- **Directions**: Put the lines of the material into a numbered list, starting at the line containing "Select the Rotate mode tool icon" and ending at the end of the material, with blank lines and pictures left out.
※
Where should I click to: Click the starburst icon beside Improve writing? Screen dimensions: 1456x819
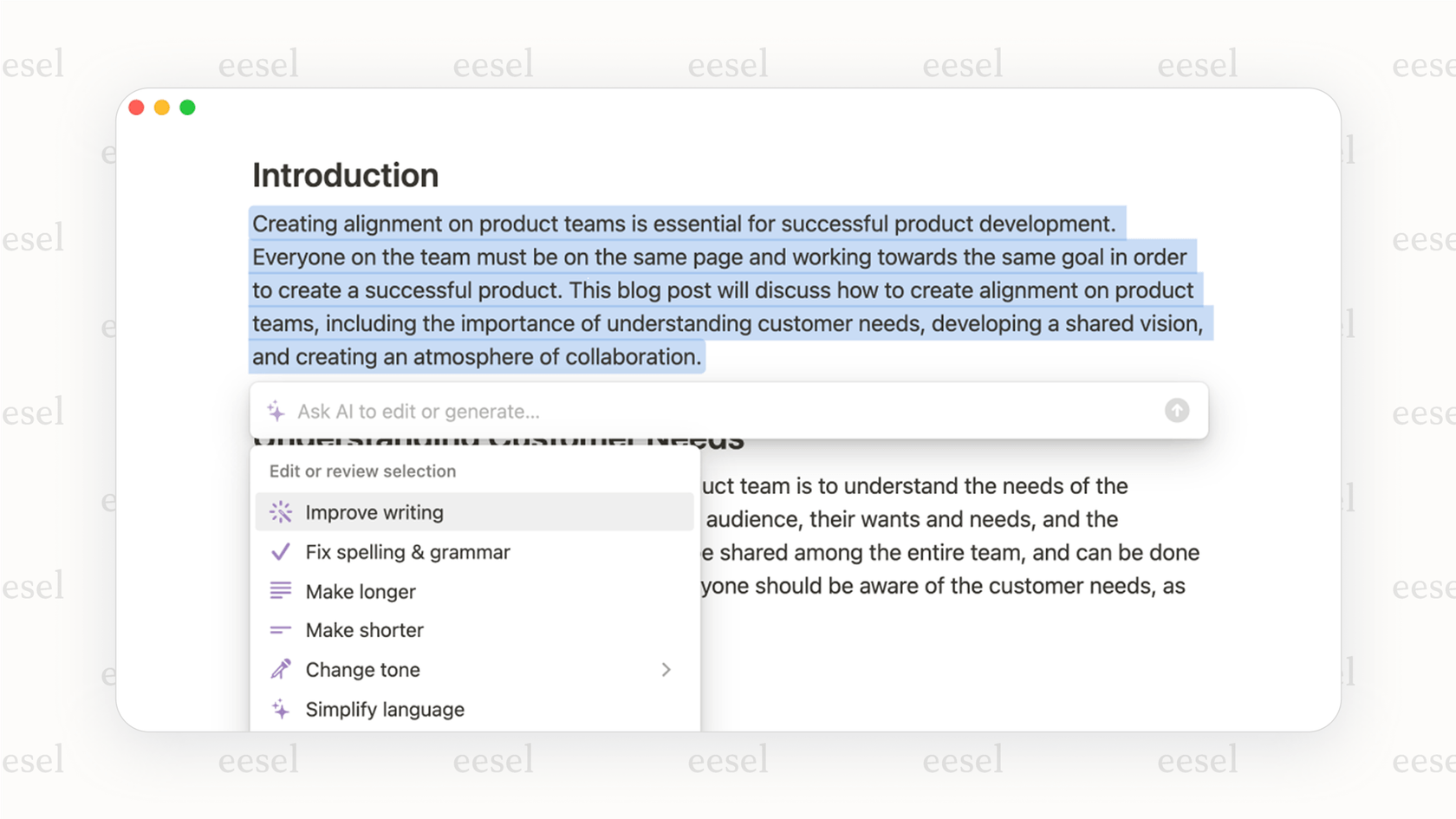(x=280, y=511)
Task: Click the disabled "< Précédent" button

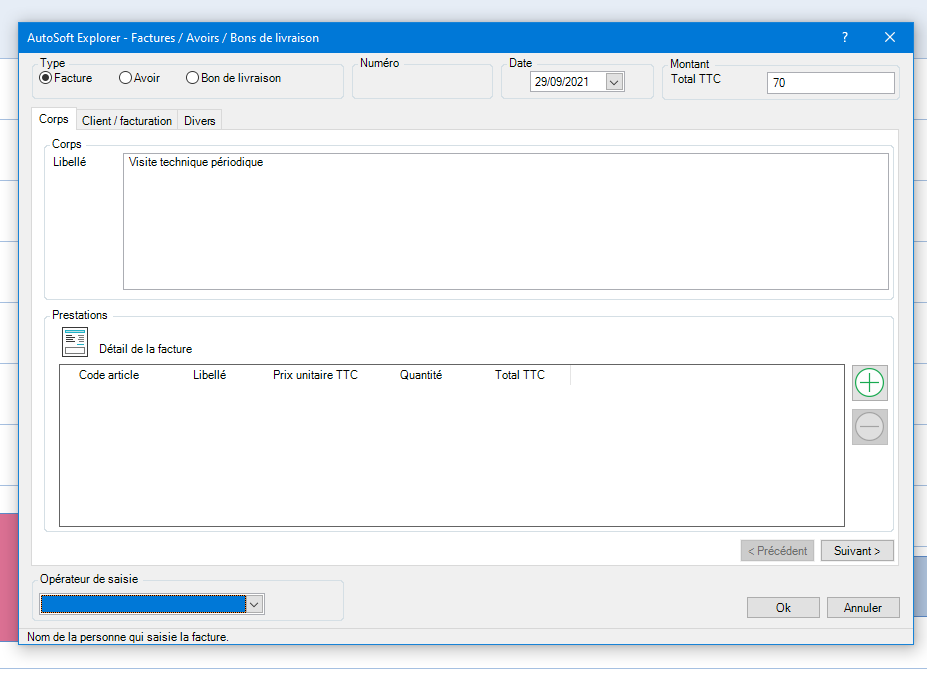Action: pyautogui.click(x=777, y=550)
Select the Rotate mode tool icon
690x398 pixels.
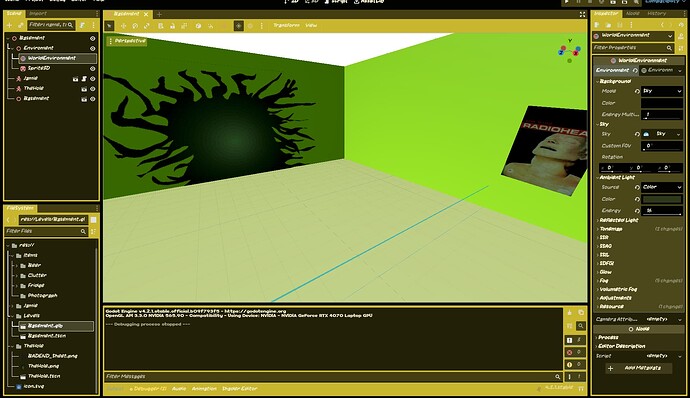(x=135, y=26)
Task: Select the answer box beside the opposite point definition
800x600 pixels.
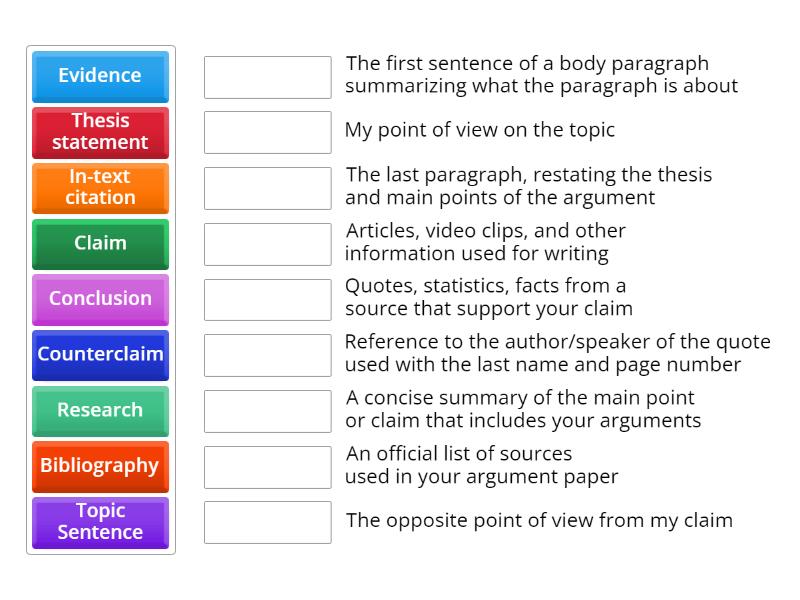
※
- **Response below**:
1. Select the Rotate mode tool icon
2. 690x398 pixels.
3. (x=135, y=26)
4. Task: Select the answer box beside the opposite point definition
5. 800x600 pixels.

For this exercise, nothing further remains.